[Stored data]
•••
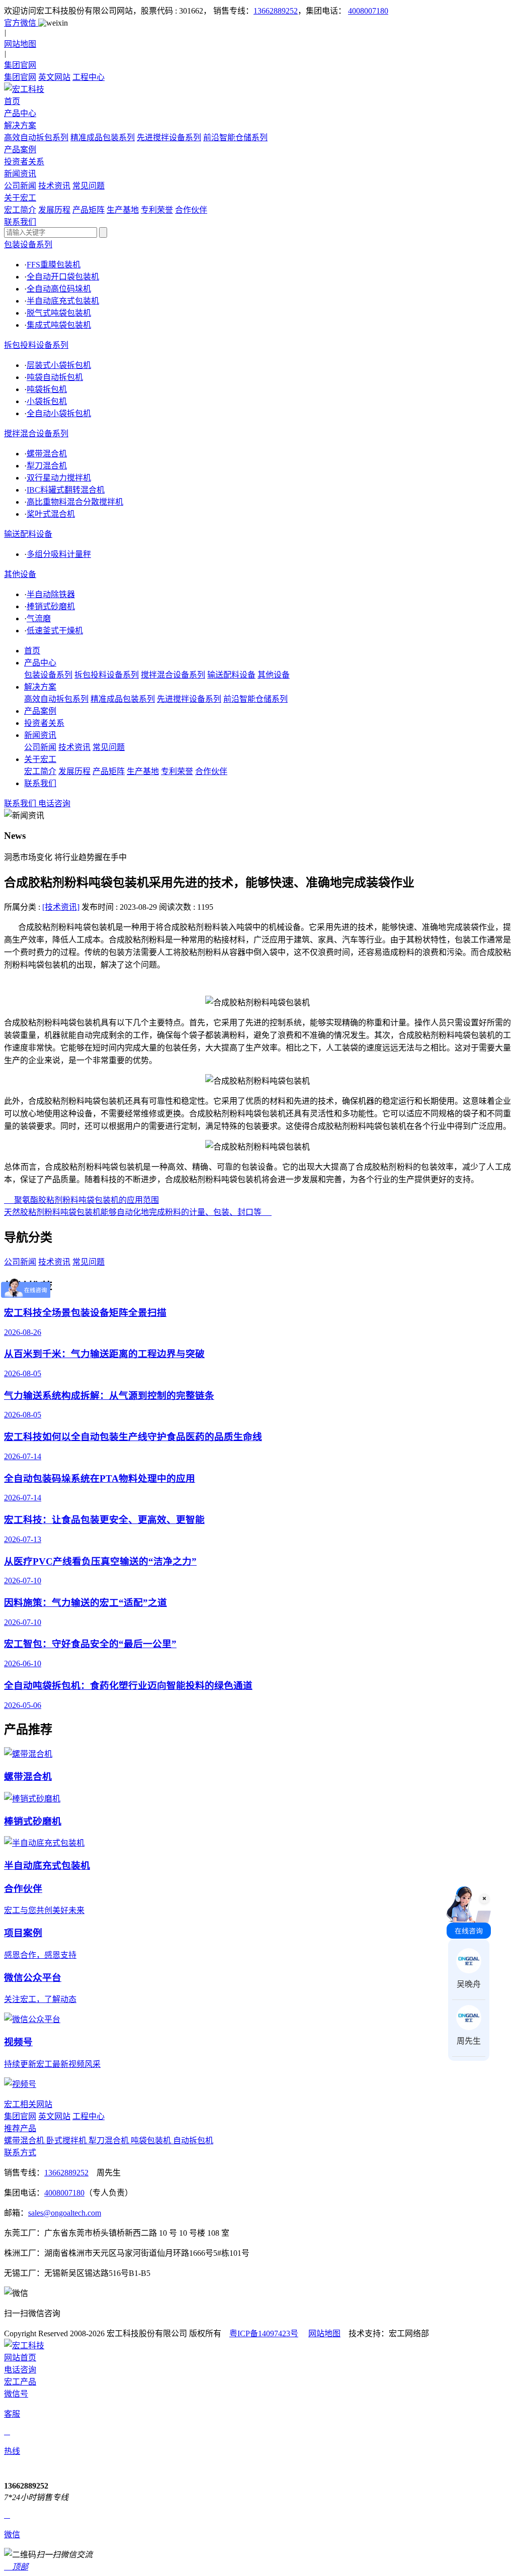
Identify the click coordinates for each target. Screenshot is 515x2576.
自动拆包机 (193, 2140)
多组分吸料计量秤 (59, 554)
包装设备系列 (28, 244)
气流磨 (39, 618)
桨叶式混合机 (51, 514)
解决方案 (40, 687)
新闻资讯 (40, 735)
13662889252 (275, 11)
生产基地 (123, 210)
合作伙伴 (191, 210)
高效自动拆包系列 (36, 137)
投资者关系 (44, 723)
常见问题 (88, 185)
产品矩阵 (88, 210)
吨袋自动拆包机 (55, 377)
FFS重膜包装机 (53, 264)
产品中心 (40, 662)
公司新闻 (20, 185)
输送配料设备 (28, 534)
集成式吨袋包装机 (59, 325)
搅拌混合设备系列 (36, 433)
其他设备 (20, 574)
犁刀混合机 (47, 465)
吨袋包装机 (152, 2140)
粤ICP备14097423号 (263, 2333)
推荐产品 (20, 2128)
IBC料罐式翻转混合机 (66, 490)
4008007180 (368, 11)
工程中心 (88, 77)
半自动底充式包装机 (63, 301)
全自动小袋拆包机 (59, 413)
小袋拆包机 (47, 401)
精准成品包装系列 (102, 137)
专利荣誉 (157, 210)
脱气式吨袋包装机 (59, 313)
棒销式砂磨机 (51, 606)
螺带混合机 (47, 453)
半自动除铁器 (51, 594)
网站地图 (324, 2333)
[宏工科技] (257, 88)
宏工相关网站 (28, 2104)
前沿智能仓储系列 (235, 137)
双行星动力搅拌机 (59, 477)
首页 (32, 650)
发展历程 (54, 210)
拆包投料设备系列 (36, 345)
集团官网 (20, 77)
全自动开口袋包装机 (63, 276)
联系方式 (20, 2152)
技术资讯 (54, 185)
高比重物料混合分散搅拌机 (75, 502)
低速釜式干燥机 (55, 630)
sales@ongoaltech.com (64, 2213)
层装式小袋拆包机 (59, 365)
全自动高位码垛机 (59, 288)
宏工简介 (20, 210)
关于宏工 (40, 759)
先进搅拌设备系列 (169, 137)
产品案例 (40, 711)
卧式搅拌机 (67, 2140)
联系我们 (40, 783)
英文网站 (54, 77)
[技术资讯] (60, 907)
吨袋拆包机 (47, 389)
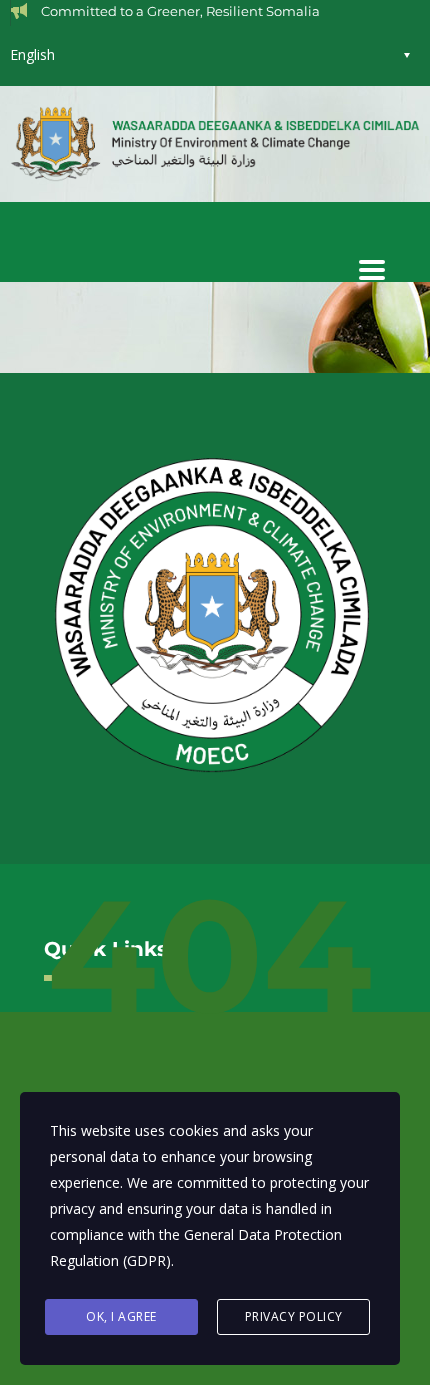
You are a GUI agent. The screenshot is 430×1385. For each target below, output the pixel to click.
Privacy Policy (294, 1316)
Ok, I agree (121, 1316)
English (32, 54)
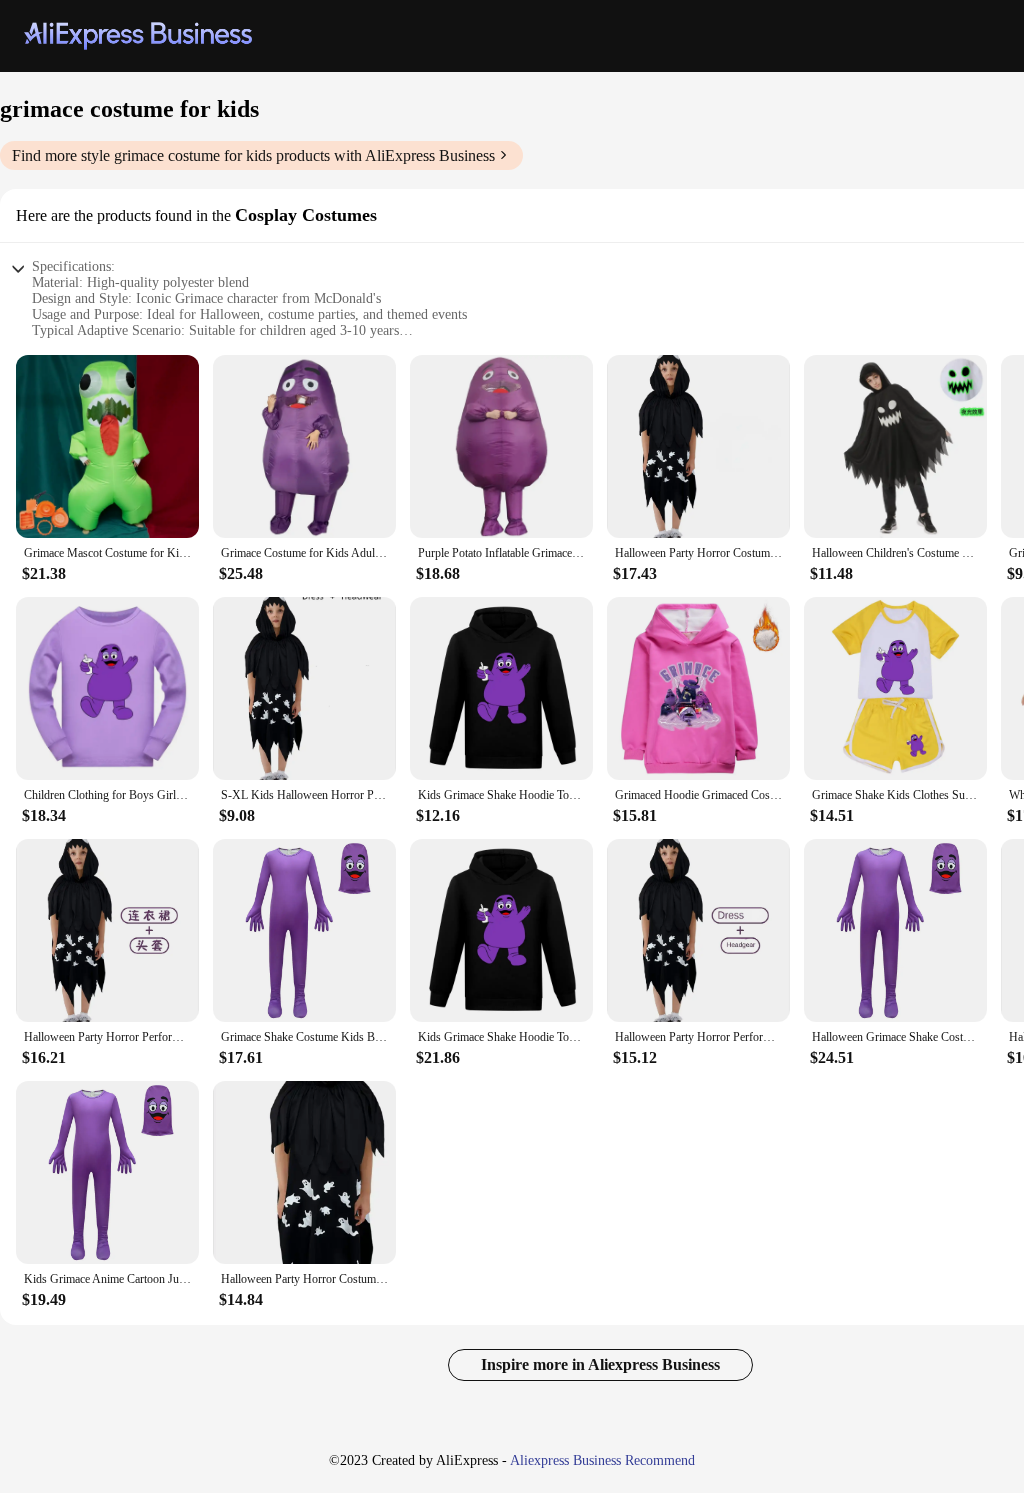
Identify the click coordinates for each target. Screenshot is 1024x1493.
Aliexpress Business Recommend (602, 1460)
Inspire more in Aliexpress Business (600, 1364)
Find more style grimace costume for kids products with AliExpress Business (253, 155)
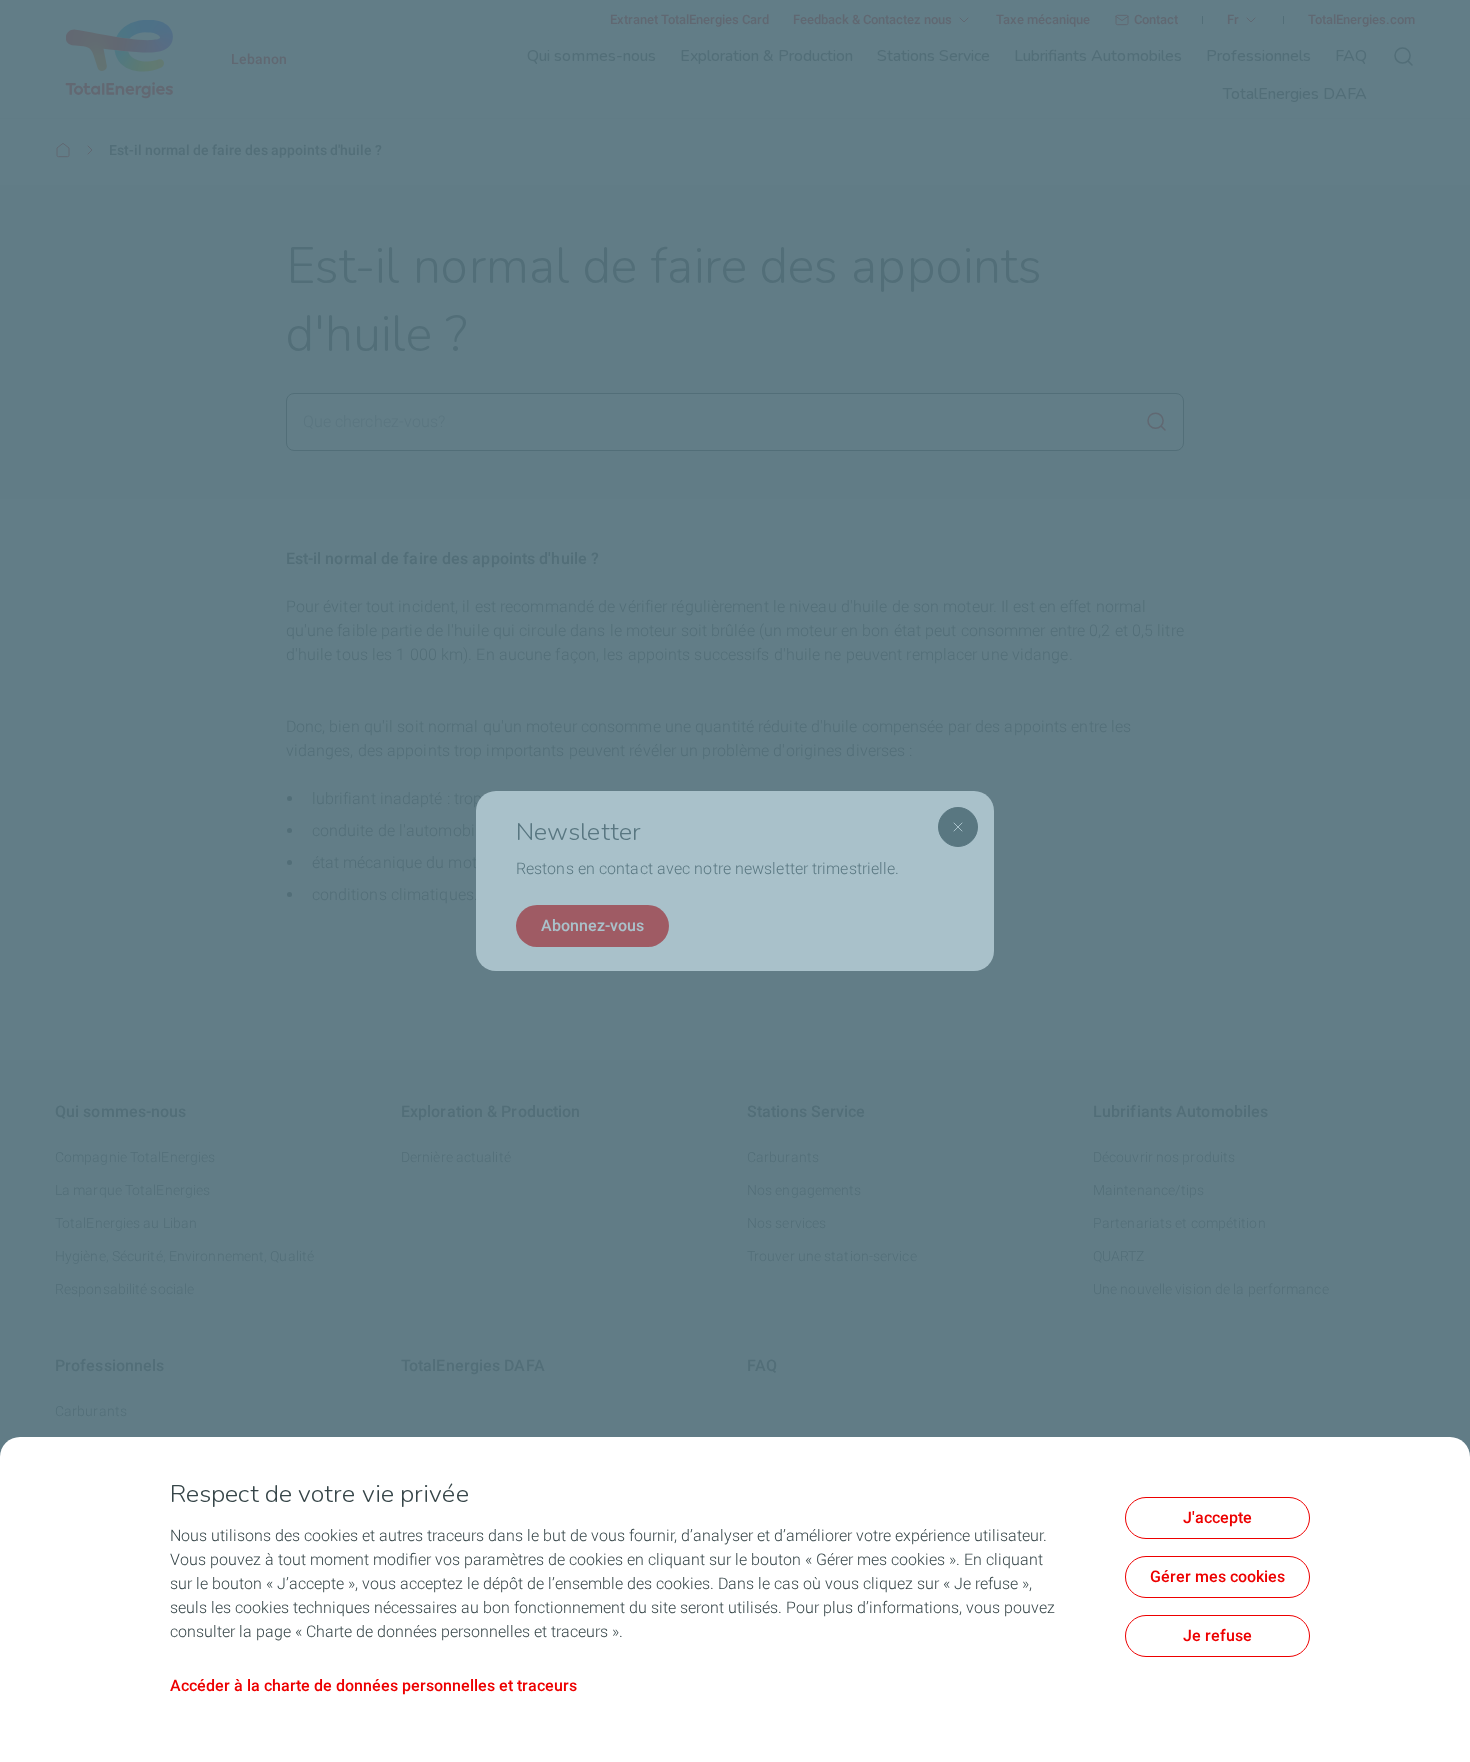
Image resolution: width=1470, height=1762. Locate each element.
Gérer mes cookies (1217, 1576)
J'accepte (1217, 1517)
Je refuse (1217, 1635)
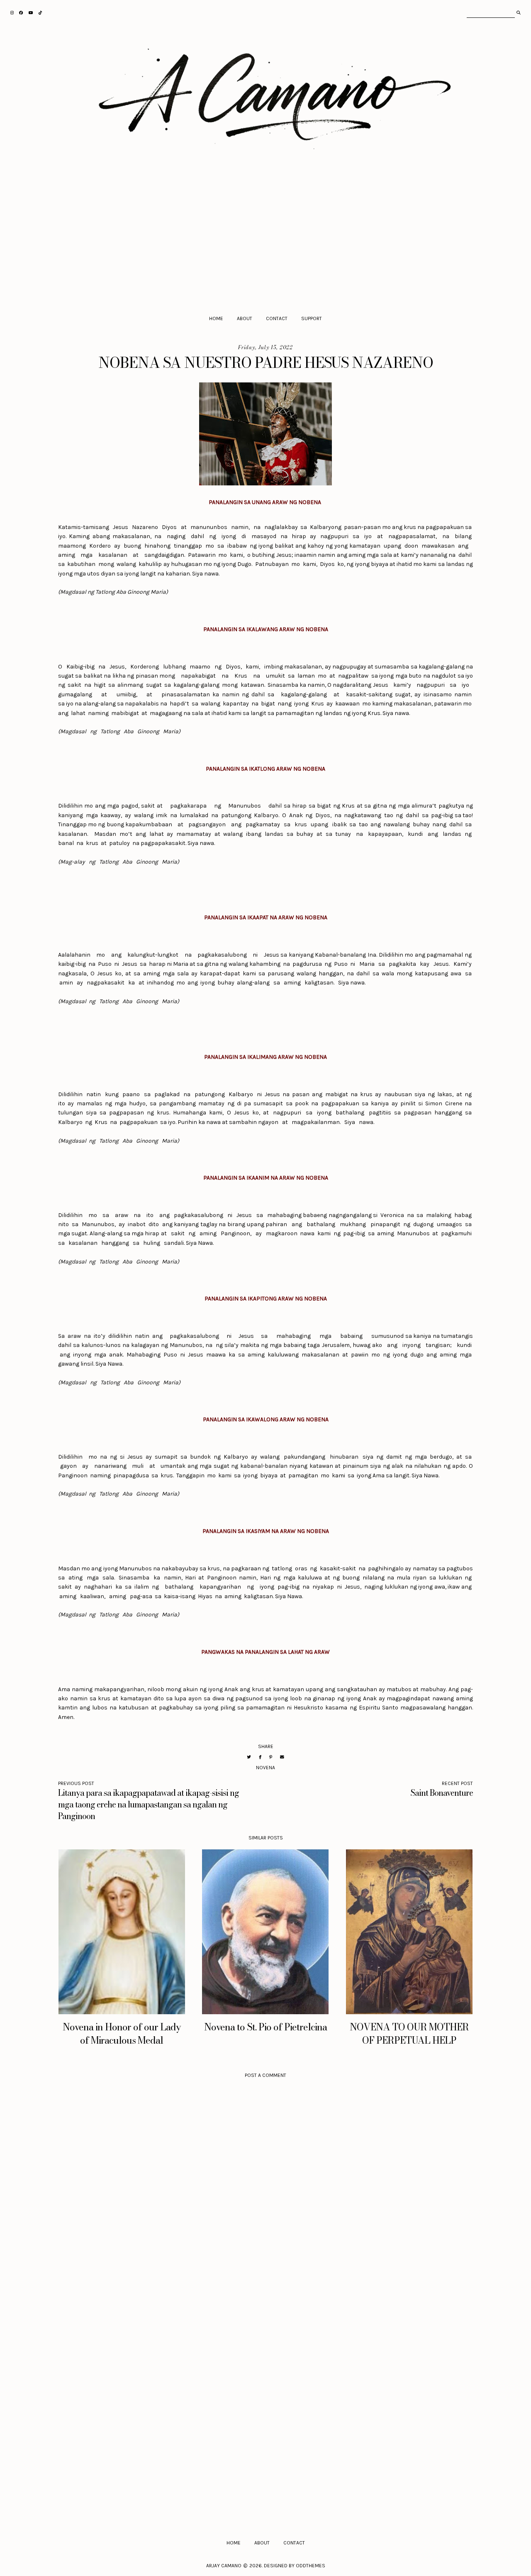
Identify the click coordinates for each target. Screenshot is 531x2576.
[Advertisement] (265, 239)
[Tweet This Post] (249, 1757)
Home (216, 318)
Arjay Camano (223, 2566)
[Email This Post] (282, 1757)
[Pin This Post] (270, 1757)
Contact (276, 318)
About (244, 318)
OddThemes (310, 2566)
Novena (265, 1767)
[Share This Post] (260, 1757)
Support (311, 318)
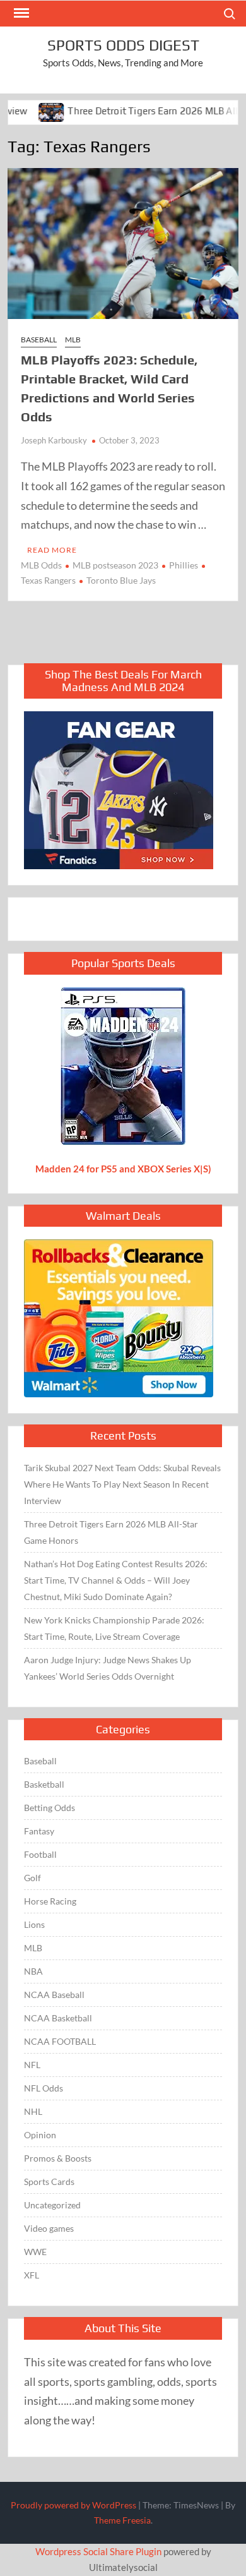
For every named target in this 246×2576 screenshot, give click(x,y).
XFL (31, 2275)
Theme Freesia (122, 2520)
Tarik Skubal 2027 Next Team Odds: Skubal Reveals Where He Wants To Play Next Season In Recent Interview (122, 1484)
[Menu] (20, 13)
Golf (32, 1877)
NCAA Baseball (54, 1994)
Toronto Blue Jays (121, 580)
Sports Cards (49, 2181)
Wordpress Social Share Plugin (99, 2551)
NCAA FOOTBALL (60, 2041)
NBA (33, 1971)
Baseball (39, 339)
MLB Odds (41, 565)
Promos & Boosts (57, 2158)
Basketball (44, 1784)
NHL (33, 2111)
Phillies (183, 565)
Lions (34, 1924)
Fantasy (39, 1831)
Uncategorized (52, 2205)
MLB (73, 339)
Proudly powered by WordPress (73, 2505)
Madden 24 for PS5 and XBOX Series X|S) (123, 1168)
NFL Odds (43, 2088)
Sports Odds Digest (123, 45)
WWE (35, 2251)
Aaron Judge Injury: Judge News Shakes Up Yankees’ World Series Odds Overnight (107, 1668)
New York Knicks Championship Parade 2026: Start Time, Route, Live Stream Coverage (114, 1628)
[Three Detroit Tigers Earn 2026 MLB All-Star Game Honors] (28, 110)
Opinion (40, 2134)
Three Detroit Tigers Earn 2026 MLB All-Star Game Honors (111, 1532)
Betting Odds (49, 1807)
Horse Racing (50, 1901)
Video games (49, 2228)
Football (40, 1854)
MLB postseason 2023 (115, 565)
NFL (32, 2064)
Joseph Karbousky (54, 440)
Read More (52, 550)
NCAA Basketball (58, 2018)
•••
Task objective >> Write down, word for word, the lines above from the one containing "For every named" through the one containing "Horse Racing (50, 1901)", both ends included.

Answer to this exercise >>
For every named target in this 246×2576 screenshot, give click(x,y).
XFL (31, 2275)
Theme Freesia (122, 2520)
Tarik Skubal 2027 Next Team Odds: Skubal Reveals Where He Wants To Play Next Season In Recent Interview (122, 1484)
[Menu] (20, 13)
Golf (32, 1877)
NCAA Baseball (54, 1994)
Toronto Blue Jays (121, 580)
Sports Cards (49, 2181)
Wordpress Social Share Plugin (99, 2551)
NCAA FOOTBALL (60, 2041)
NBA (33, 1971)
Baseball (39, 339)
MLB Odds (41, 565)
Promos & Boosts (57, 2158)
Basketball (44, 1784)
NHL (33, 2111)
Phillies (183, 565)
Lions (34, 1924)
Fantasy (39, 1831)
Uncategorized (52, 2205)
MLB (73, 339)
Proudly powered by WordPress (73, 2505)
Madden 24 for PS5 and XBOX Series X|S) (123, 1168)
NFL Odds (43, 2088)
Sports Odds Digest (123, 45)
WWE (35, 2251)
Aaron Judge Injury: Judge News Shakes Up Yankees’ World Series Odds Overnight (107, 1668)
New York Knicks Championship Parade 2026: Start Time, Route, Live Stream Coverage (114, 1628)
[Three Detroit Tigers Earn 2026 MLB All-Star Game Honors] (28, 110)
Opinion (40, 2134)
Three Detroit Tigers Earn 2026 MLB All-Star Game Honors (111, 1532)
Betting Odds (49, 1807)
Horse Racing (50, 1901)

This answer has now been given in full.